My talks is titled May The Force Be With You - Service Design for invisible connections and has a great URL. The UX Australia talk and workshop are very much a practical guide to designing for multi-channel experiences, but May The Force Be With You - Service Design for invisible connections is much more of a philosophical look (with some examples) of how we (designers, organisations, humans) tend to spend a long time looking at things and not much time looking at the connections between the things. My argument is that the invisible connections actually form a much larger part of our experiences than the things themselves.

Yoda sums it up well in his description of The Force in The Empire Strikes Back:

“Life creates it, makes it grow. Its energy surrounds us and binds us. Luminous beings are we, not this crude matter. You must feel the Force around you; here, between you, me, the tree, the rock, everywhere, yes. Even between the land and the ship.”
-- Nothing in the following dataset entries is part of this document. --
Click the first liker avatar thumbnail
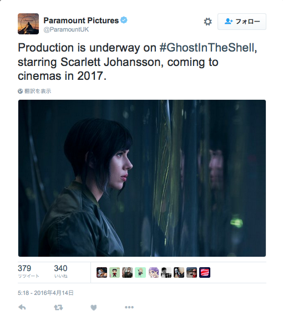Screen dimensions: 283x326 pos(102,273)
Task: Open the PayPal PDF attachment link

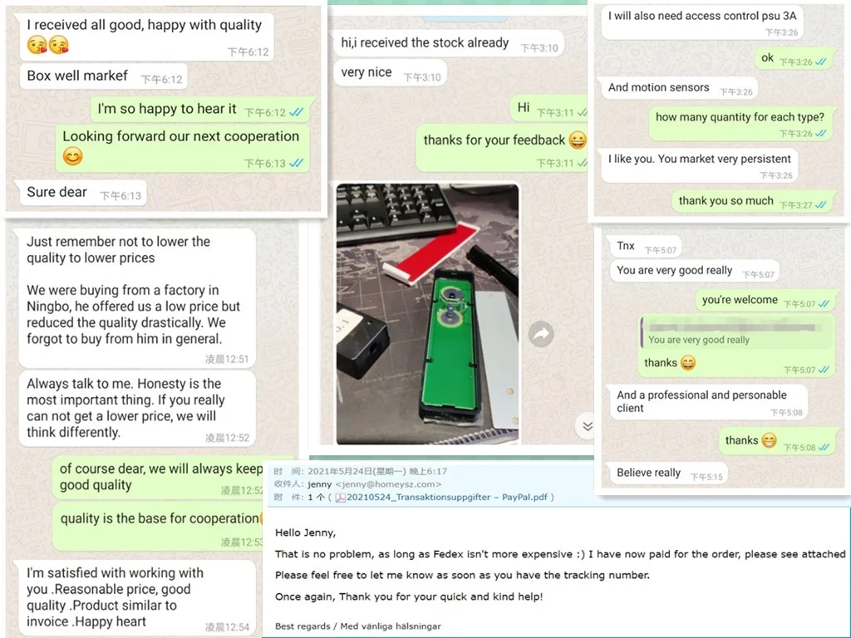Action: pyautogui.click(x=447, y=497)
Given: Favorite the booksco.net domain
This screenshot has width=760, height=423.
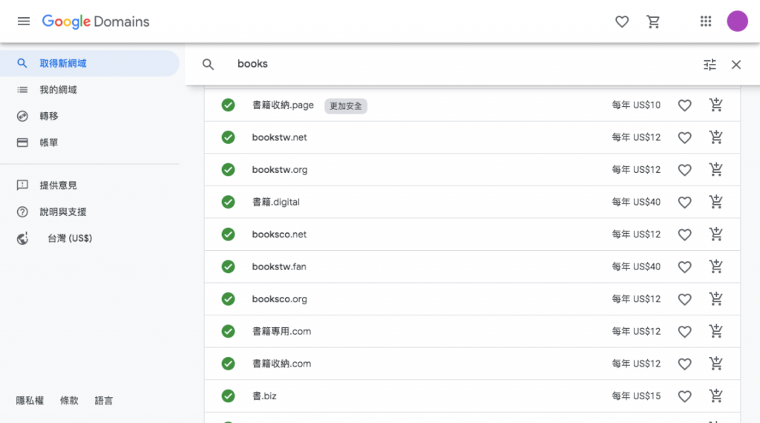Looking at the screenshot, I should tap(685, 235).
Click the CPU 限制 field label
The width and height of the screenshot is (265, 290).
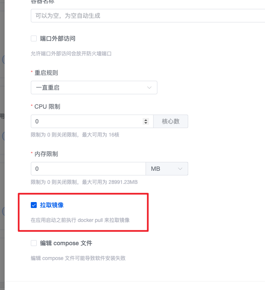tap(47, 107)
The point is, of course, that Luke is so focused on his ambitions and getting his ship out of the swamp that he’s unable to feel the Force between the ship and the land, so he can’t get the ship out of the swamp. Organisations create organisational charts and process diagrams often representing time, context, and connections with innocuous arrows and lines. The focus is on the boxes – who is responsible for what – but the connections are essential to the experiences people have with those organisations, within and without. The problem is that, like Luke with The Force, the arrows and connecting lines are so ubiquitous in diagrams that they seem invisible and are often overlooked.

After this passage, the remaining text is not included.